Review for PSP - Sims 2: Castaway
Sims 2: Castaway is yet another version of the popular strategy game from Maxis.
The storyline is both brilliant and simple. A group of sight-seeing tourists are
stranded on a deserted island after a storm sinks their ship. Most players,
clearly of a younger generation, liken Sims 2: Castaway to the television show
"Lost" or Tom Hanks' movie Castaway. Players over thirty immediately recognize
this as a video game version of "Gilligan's Island", right down to creating
things from coconuts.
The graphics are familiar to anyone who has played a Sims game before: more than
adequate, if a bit rough and at times choppy. Visibility can be a problem as the
camera angle moves, and some of the special objects aren't so much difficult to
collect as hard to find due to poor visibility. Options in creating your Sims
crew members are moderately varied, however the graphics aren't clear and
detailed enough to use the options to best effect. One Sim will look pretty much
like the next, only with a different hair color. Even so, the graphics have a
familiar Sims feel to them and are more than enough to assist the game along.
Game play is significantly different from other Sims games. Collecting and
managing friends is a big part of play in Sims. Sims 2: Castaway still has a
social motive which needs to be filled, but players spend much more of their
time concerned with locating and gathering resources. This is half the fun. In
Sims 2: Castaway, players get to fish, climb palm trees, hack through bamboo
stands with stone machetes and dive for clams. Resources thus accumulated are
then used to build bigger and better mouse traps - actually, fish traps, plus
huts for shelter, assorted furnishings, stoves on which to cook and small
watercraft to provide transport to and from the game's islands. By far the
biggest portion of game play is spent collecting resources with which to
maintain and improve the characters' survival.
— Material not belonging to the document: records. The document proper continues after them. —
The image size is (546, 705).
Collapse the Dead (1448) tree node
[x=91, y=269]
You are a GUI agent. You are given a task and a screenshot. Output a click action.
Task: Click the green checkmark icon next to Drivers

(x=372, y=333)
The player's Sims characters still have motives which must be filled in order to
keep the Sim happy, just like in the other Sims games. Amusingly, players fill
social motives early in the game by making chummy with chimps, or imaginary
friends built from sand and coconuts. Later in play the Sim will meet up with
the rest of their crew members - players can make up to six Sims per game - but
those are the only people on the islands. The Sims can't sleep out in the
weather so players must build shelters, lest their Sim drop from exhaustion when
a hurricane blows through the game's island chain.
The Sims' inability to sleep with rain driving in their faces is part of the
goofy "realism" which adds one more fun layer to the game play. The clothes a
character is wearing when shipwrecked tear and fall apart with time and
exertion, and must be replaced with clothing made on the island from materials
at hand. A character who doesn't replace their clothes will wear nothing but
ragged loincloth-like remnants after a time. Men grow impressively shaggy beards
and hair, which can be styled back to a more civilized look.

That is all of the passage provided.